Но это дерево — одно, казалось, вобрало в себя целую рощицу: такие у него были неохватный ствол и многоярусная крона. Лист баньяна — тяжелый, напитанный влагой. Ветер дул слишком слабо, чтобы расшевелить такую листву. Поэтому под деревом было особенно тихо. Сидя в его прохладной тени, ты испытывал странное чувство: как будто небо и земля проникают в твое существо. Ты испытывал чувство тайного благословения.
— Лёня! — кричу я. — Скорее запечатлей этот миг моей жизни, возможно, он больше никогда не повторится. Но чтобы в кадре не было Татьян! Скажи Ананде, пусть он отвалит отсюда с этими своими улыбками! Прогони Сатьякаму! Только Я и дерево Бодхи… Ты понял или нет?!
Примерно пару тысяч лет тому назад в точности под таким деревом наследный принц Сиддхартха, покинувший дворец, жену, младенца и царя-отца, при свете первой утренней звезды обрел пробуждение, став Буддой. После шести лет странствий, монашества, нищенства, непрерывной аскезы и борьбы с искушениями он пришел к дереву Бодхи, сел под ним и подумал: «Если не сегодня — то все».
Это была последняя мысль человека Сиддхартхи. Он погрузился в глубокую медитацию, которая открыла ему Путь и привела к Истине.
Полвека он проповедовал свое учение. Тем, кого благая судьба привела в поле Будды, он не говорил о Боге, он не говорил о рае, не говорил о будущем. Он отбирал у них все идеалы, представления, суждения, иллюзии, имя, личность, характер, оставляя чистую пустоту. Пустоту, а не святость!
Говорят, один купец решил стать его учеником и долго думал, что бы такое преподнести в дар Учителю? На всякий случай в одну руку он взял драгоценный камень, в другую — живую розу.
Увидев Будду, искатель пал на колени и протянул драгоценный камень.
— Брось это, — сказал Будда.
Тот бросил камень и с понимающей улыбкой протянул розу.
— Брось это, — сказал Будда.
Тот бросил розу, встал и растерянно развел руками. Больше он ничего с собой не взял, теперь ему нечего предложить Будде, кроме себя и своей жизни. У него даже промелькнула такая мысль, что он лично — единственная цена истинного пробуждения…
— Брось это, — просто сказал Будда. Все, этот человек просветлился.
— Гате-гате парагате, парасамгате, бодхи, сваха, — говорил Будда. — Иди, иди за пределы, совсем за пределы, радуйся!
Прежде чем Благословенный начинал свою проповедь, ученики трижды обходили вокруг него. Они обходили три его тела: физическое тело, тело блаженства и тело истины.
Будда — страшно таинственный Учитель. У него были самые продвинутые ученики — без пяти минут будды, полностью зоркие, внимательные. Но даже они не всякий раз понимали смысл его слов, особенно непроизнесенных.

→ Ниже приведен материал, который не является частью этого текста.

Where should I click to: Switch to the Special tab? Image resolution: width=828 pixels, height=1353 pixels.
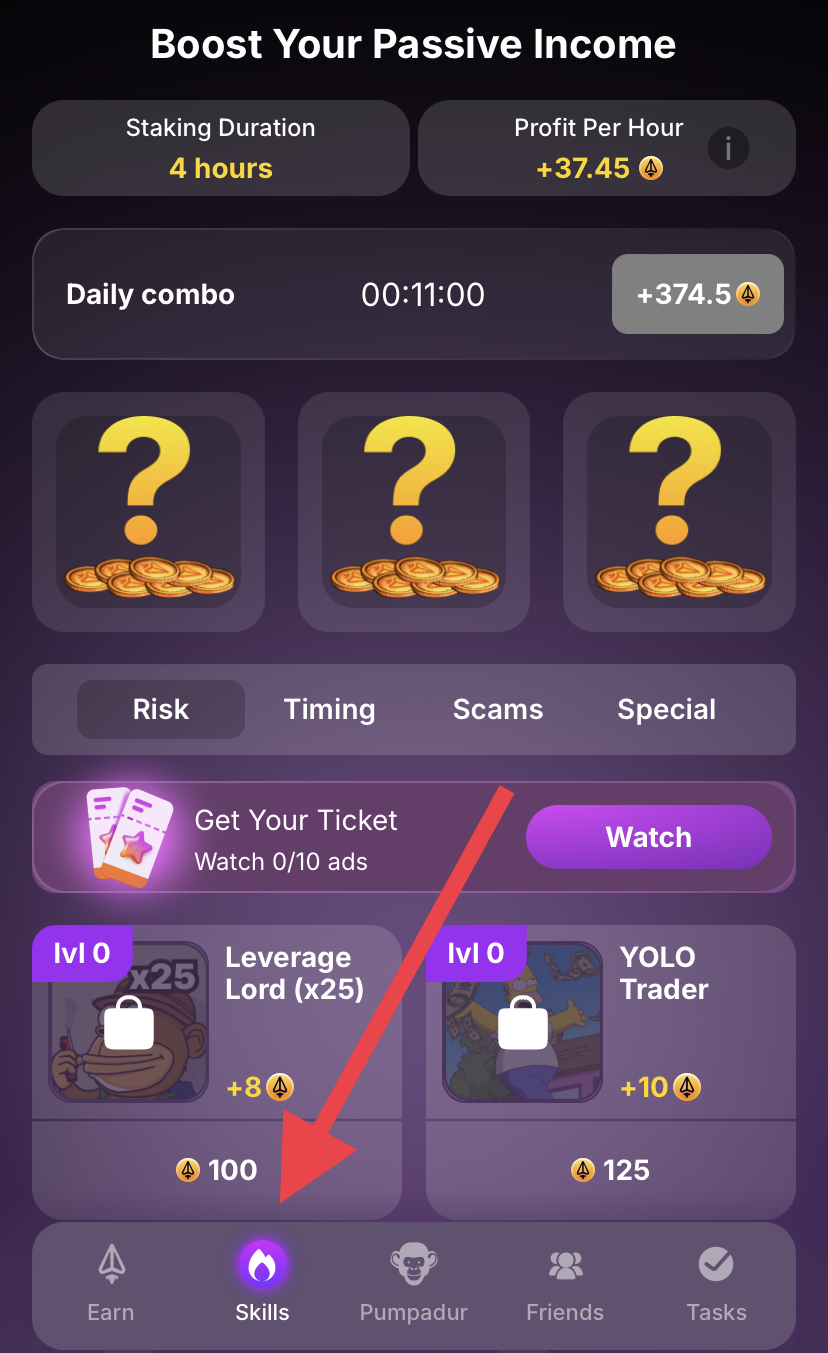click(x=667, y=709)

Как-то раз община сидела перед ним и, затаив дыхание, ждала, что скажет Почитаемый Миром. А он молчал, держа в руке цветок. Безмолвие лилось через край, и все впали в недоумение. Где слова?
Внезапно один из учеников, Махакашьяпа (вот он — его звездный миг!), рассмеялся. Загадочный смех Махакашьяпы звучит и звучит в веках, и мы никогда не поймем, в чем тут дело, а только можем строить догадки. Однако, заслышав этот смех, Будда улыбнулся — той самой своей непостижимой улыбкой, и отдал Махакашьяпе цветок.

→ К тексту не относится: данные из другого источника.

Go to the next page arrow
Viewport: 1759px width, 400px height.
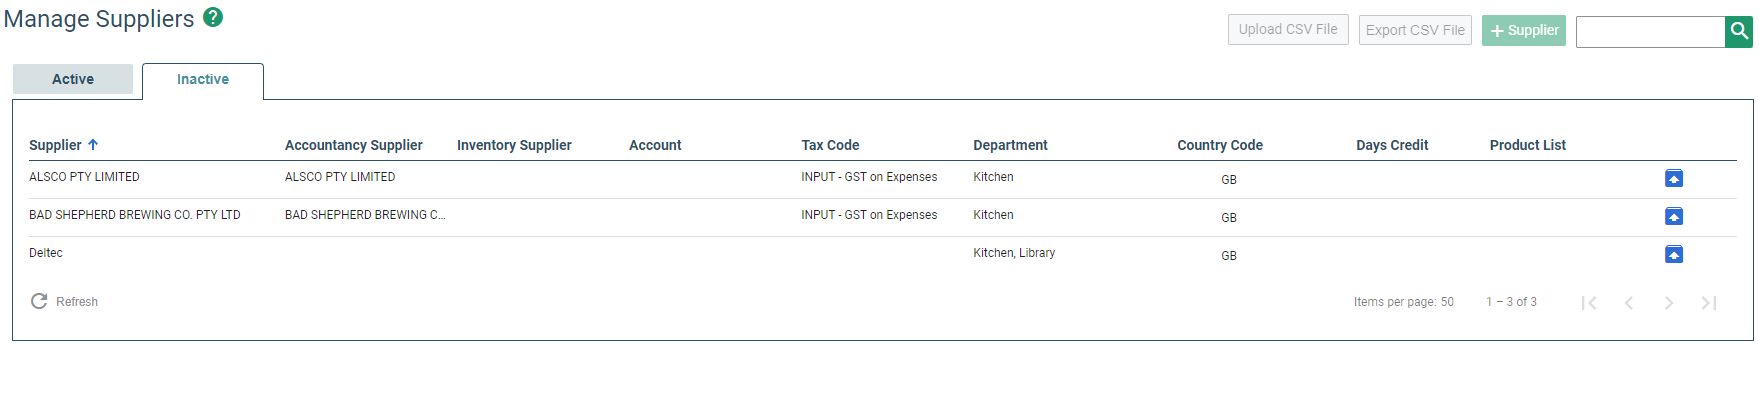1669,302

С тех пор эта прекрасная история, которая никак не укладывается в уме, занозой засела в сердце человечества. Иначе почему я ее рассказываю, а до вас наверняка уже доходили об этом слухи? Как она к нам проникла сквозь жуткие толщи времени?
Будда Шакьямуни умер в возрасте восьмидесяти лет, или, согласно буддийскому учению, отошел в нирвану, что означает наивысшее состояние покоя и отсутствия страданий. Слово «нирвана» восходит к санскритскому «угасание», «затухание», из-за чего некоторые считают, что буддизм — это полное прекращение жизнедеятельности и вообще пессимизм. Но Будда на самом деле имел в виду совершенно не это.
(Сейчас она нам расскажет, что Будда, собственно говоря, имел в виду!..)
Он хотел сказать, что подобно тому, как прекращает гореть лампада, когда иссякает масло, питающее огонь, или как успокаивается море, когда стихает вздымающий волны ветер, точно также исчезают страдания человека, когда угасают его страсти, привязанности, омрачения. Вот тогда-то и начинаются настоящая Жизнь, полнота бытия и, как говорится, состояние высшего блаженства.
Так что упрек моей мамы «Мариночка! Как можно все время сидеть в нирване, когда другие ходят в рванине», по сути дела, не имеет под собой оснований.
В своей коллективной памяти человечество прилежно зафиксировало Его полуприкрытый взор, обращенный внутрь, и улыбку Будды, которую не спутаешь ни с какой другой, даже с улыбкой Джоконды.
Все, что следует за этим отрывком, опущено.